Monday, 2 Feb 2009 01:22 by khushe Thanks for suggesting the solution for this ongoing problem of foreclosures and falling economy.The examples taken are also good.I hope that the global economy recovers fast from this crisis.

Monday, 2 Feb 2009 07:36 by Annie I think the recent bank failures have highlighted just how bad things are from the banks’ standpoint.  No one is saving money, and almost all of the “money” that passes through the banks’ accounting systems these days is going out in the form of loans and credit lines.  As a result, the banks keep leveraging themselves more and more.  These “reverse mortgages”, for instance, look good on paper, but with advanced medical techniques, people are living longer and longer, diminishing the profitability of these arrangements. In addition, printing more money will not really help, since a lot of the “money” circulating today does not really exist in paper form; your company is paid by direct deposit by their customers, they pay you by direct deposit, you pay for your stuff with a debit card; no real money. Someone needs to wake up and smell the coffee.
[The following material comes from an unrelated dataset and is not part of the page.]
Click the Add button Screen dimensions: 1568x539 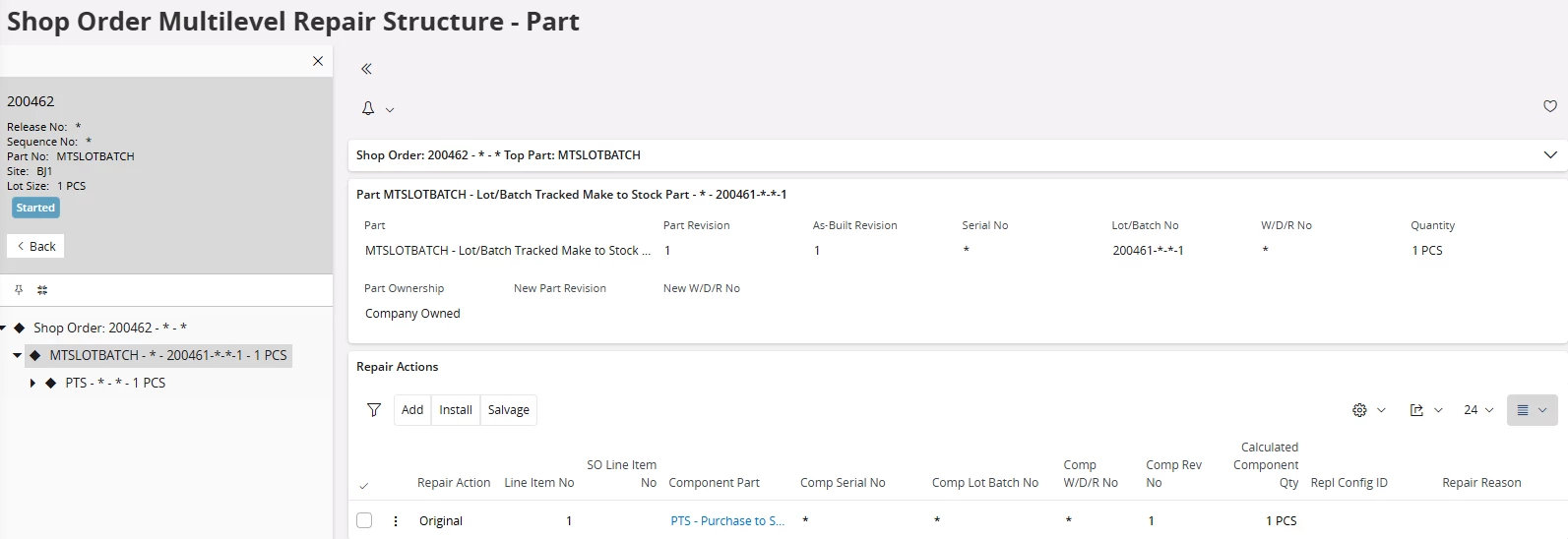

Monday, 2 Feb 2009 10:22 by Nemesis Monetary policies aside, if history is to repeat, shouldn’t we also be looking forward to worldwide political instability and the rise of authoritarian governments, big wars (note to self: need more rifle ammunition), and a recovery built on massive industrial development? Absent an analogue to WW2, what inspires your expectation of a ten-year timeframe for recovery?
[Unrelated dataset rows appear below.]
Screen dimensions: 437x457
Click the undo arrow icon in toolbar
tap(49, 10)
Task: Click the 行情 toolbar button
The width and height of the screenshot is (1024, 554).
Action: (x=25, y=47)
Monday, 2 Feb 2009 11:00 by Manoj Tripathi I fully agree with you that the task is daunting for Obama and positive thinking is not going to wish the ills of the economy away. A lot of tough decisions have to be taken. A lot of wasteful expenditure has to be cut down and funds diverted towards development. People will have to learn to live with a little less. Sacrifices have to be made by one and all. There is no magic formula available with Obama.  The general public has to strengthen Obama’s hands to make the magic work. Things have to be done on a war footing to turn the economy around. Soft populist measures are not going to help. Everyone has to brace for tough times ahead.It may take a decade as you say, it could be earlier if things are done with a sense of urgency and not in a casual manner.I feel people have to be taught the value of savings. Living on credit has to be curbed. People should stop using credit cards and building up their debt as they are likely to get caught in the debt trap.
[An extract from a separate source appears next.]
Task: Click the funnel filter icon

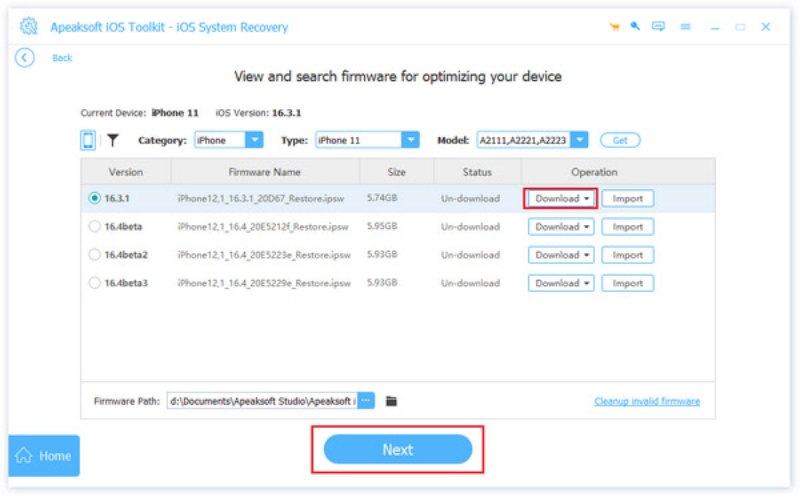Action: [x=113, y=141]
Wednesday, 4 Feb 2009 08:53 by Joseph R. Jones @Alfred: I think you’re discounting the amount of deleveraging that has occured– trillions in “wealth” has disappeared (regardless of how fictional that wealth was to begin with) and hence we’ve actually seen a contraction, not expansion of the de facto money supply. In the short term (likely through 2009) I suspect deflation will continue to be the trend, and then I expect a sudden and prolonged reversal of at least 10% or greater inflation.@Gareth: agreed, the parallels to the “lost decade” are striking. I’m with you on the power of innovation– indeed, this has been a huge component of our success as a nation.

@Nemesis: WWII was widely credited with pulling us out of the Great Depression, a similar catalyst may be required. I’m not saying that things will turn around in the ’20s, I’m just saying it’s less likely for them to turn around in the early teens.

One wonders what the global reaction would be if the U.S. were to suddenly decide to default on its massive debt like the former Soviet Union– would countries like China respond with force? An alternative is massive hyperinflation ala Argentina earlier this decade. A national debt in the tens of trillions is less of an issue if a loaf of bread costs $100K.

Wednesday, 4 Feb 2009 09:03 by Joseph R. Jones @Alfred: I believe FDR devalued the dollar vs. gold from 32 to 24 an oz– that’s not 70%. Also, while I agree the shadowstats numbers are a better statistic than CPI, it doesn’t really change things much.